TÜRKİYE'nin, Avrupa Birliği'ne uyumu için gerekli, üstelik iç politika açısından çok kritik olan bazı yasalar Meclis'ten geçti. Bu yasaların içeriğiyle mutabıkım.
Daha da önemlisi, demokratik bir şekilde kanunlaşmış olmasından memnunum. Türkiye'nin gelişmiş bİr ülke olması için değişimden geçmesi şarttır. Halihazırda mevcut geleneğimizle, göreneğimizle, inançlarımızla, değer sistemimizle, iş yapma tarzımızla ve özellikle iktisat anlayışımızla gelişmiş bir ‘‘ülke’’, daha doğrusu gelişmiş bir ‘‘toplum’’ olmamız mümkün değildir. Türkiye'nin, her bakımdan bir Avrupa ülkesi seviyesine gelmesini kolaylaştırmak için bazı kanunlarda ve genel olarak yürürlükteki mevzuatta belli değişiklikler yapılması, Avrupa hukuku açısından şart olabilir. Yapılanlar bunu sağlıyorsa faydalıdır.
Ancak şurası bilinsin ki; toplumsal bir değişim için atılması gerekli adımlardan en zahmetsiz olanı, ‘‘yeni kanun çıkarmaktır’’. Bir ülkenin, şu veya bu sebeple, demokratik ve bilhassa otokratik yöntemlerle çağdaş (?) kanunlar çıkarmasının, toplumsal gelişmeyi ve iktisadi kalkınmayı sağlamak açısından, zannedildiğinin aksine, pek bir kıymeti harbiyesi yoktur. Bu sebeple, uyum yasalarının Meclis'ten geçmesinden sonra zil takıp oynayanlara katılmam mümkün değildir. Üstelik, bir ülkenin kendi meclisinde belli bir kanunu çıkarması, o ülke için ‘‘zafer’’ olamaz. Böyle bir ifade mantıksızdır. Aynen askeri bir darbenin zafer olamayacağı gibi.
* * *
Şimdi Türkiye'nin somut gerçeklerine geri dönelim ve hangi AB uyum yasaları çıkarılırsa çıkarılsın, toplumun asla vazgeçmeyeceği ilkel (iptidai) bir iktisadi uygulamayı masaya yatıralım. Örnek olay şu: İstanbul'un ünlü Ulus Pazarı, Kocaeli'nin Bekirpaşa Belediyesi'nin girişimleri sonucu Yahyakaptan Mahallesi'nde tezgáh açmış. Bunun üzerine kazanç kapıları daralan İzmitli pazarcılar isyan etmiş ve çatışma çıkmış.

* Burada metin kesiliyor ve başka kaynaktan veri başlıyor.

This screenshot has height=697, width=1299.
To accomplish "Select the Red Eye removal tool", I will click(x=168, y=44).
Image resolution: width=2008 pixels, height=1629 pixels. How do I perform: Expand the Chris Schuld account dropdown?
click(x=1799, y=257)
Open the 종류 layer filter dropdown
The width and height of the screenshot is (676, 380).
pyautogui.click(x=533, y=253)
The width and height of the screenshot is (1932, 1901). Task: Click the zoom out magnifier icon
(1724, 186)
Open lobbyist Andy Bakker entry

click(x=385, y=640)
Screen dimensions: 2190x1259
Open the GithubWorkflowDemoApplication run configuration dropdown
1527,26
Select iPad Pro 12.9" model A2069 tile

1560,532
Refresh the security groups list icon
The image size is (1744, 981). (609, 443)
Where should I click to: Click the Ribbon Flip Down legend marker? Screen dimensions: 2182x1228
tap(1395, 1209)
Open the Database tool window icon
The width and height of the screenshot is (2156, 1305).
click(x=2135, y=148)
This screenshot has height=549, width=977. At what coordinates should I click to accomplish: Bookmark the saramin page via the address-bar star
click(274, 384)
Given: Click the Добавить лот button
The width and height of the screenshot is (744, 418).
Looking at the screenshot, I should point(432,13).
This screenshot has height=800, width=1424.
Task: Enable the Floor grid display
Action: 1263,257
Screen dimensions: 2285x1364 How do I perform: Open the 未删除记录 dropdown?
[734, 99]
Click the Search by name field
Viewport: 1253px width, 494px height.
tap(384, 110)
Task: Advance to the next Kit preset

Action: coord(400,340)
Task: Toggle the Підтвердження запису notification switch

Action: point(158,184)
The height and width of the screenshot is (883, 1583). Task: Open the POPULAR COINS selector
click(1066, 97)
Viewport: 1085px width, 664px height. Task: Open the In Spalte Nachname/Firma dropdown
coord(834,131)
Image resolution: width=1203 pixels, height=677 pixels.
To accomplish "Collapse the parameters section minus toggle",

Bu toplumun hemen her kesimi, a) kayıtdışı ekonomiye yani vergi kaçırmaya, b) haksız rekabete, c) trafik sıkışıklığına, d) sokakların pislenmesine, e) şehrin çirkinleştirilmesine, f) gürültü kirliliğine, g) kamusal mekán rantlarının kişilere aktarılmasına, h) mafyalaşmaya karşıdır. Ama bütün bunların toplamı olan semt pazarlarından yanadır. Basında ‘‘semt pazarları’’ üzerine hemen hemen her hafta birkaç tane övgü yazısı çıkar. Belediyelerin birinci vazifesi, kaldırımları ve yolları işgalden ve imar izinli kapalı mekánlarda meşru düzende ticaret yapan esnafı, haksız rekabetten korumaktır. Uygulamadaysa tam aksine yaparlar. Bekirpaşa Belediyesi yerel pazarcılar yetmiyormuş gibi, kalkmış İstanbul'dan Ulus Pazarı'nı beldesine çağırmış. ‘‘Ananı döven kadı, kimi kime şikáyet edeceksin.’’ Halkımız pazardan alışveriş etmeye bayılır. Çünkü pazarda ‘‘rantlar bölüşüldüğü’’ için, fiyatlar ucuzdur. Pazar yeri eğlencelidir. Dükkándan alışveriş eden kimse, kendini yabancı topraklarda savaşan bir garip gibi görürken, semt pazarında alışverişe çıkan kişi, mülkiyeti topluma ait mekánlarda, satıcıya karşı kendini daha üstün görür. Dükkánda pazarlık etmekten utanan, pazarda hiç sıkılmadan pazarlık eder.
SON SÖZ: Acıyı hissetmemişsen, değişim olmamıştır.